Work required » Count the lines in the listing below that contain the word "item", matching case exactly, and reply with only the number.

Dataset records »
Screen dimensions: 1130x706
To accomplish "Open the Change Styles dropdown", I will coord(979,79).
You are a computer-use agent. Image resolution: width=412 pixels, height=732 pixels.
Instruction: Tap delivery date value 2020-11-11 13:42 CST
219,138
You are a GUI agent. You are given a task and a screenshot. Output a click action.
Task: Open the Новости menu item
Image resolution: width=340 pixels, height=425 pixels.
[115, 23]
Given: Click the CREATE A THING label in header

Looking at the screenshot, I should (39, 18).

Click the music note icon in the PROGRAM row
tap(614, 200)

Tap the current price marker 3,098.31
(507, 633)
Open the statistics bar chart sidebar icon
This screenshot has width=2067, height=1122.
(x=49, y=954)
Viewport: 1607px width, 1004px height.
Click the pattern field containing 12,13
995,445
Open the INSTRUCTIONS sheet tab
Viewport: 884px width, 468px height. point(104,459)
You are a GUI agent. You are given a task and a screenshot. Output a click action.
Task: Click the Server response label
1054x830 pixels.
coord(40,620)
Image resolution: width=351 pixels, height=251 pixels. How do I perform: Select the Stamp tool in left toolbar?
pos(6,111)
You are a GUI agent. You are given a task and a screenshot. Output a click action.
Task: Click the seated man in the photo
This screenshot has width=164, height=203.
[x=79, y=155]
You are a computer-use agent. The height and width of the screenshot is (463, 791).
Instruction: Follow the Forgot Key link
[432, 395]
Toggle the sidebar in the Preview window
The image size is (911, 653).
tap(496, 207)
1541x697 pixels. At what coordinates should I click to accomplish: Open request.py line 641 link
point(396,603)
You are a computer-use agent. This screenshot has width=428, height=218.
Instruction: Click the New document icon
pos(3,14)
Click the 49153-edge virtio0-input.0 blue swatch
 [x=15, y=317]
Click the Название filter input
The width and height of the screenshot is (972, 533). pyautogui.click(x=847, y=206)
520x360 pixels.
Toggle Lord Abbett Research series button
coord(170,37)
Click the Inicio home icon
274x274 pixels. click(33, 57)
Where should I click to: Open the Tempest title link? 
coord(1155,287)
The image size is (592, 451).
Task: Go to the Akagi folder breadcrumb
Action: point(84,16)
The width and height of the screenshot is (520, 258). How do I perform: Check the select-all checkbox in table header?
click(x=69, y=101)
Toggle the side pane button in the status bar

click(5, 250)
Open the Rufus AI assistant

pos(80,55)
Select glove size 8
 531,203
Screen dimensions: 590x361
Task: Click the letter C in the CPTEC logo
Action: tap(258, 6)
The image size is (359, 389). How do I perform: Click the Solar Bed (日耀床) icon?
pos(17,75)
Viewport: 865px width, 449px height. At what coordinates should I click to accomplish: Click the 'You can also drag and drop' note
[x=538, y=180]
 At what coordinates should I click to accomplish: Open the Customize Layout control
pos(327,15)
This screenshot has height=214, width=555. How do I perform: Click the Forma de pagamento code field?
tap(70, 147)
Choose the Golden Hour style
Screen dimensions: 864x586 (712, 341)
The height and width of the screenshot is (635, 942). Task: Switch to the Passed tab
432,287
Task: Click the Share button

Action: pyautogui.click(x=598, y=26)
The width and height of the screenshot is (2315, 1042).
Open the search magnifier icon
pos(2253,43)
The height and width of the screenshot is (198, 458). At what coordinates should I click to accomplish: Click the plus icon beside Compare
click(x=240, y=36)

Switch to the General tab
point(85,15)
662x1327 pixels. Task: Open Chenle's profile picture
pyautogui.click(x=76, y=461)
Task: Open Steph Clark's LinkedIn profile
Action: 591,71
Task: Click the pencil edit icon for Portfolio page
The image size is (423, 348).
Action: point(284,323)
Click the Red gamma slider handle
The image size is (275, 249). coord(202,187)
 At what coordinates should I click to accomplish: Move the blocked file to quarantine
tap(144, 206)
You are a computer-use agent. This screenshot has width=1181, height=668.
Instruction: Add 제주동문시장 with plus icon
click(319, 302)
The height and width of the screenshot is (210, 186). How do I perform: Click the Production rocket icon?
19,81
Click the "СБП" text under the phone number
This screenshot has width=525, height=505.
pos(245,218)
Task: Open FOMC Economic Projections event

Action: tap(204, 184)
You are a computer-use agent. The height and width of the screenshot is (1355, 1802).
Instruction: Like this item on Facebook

Final result » 2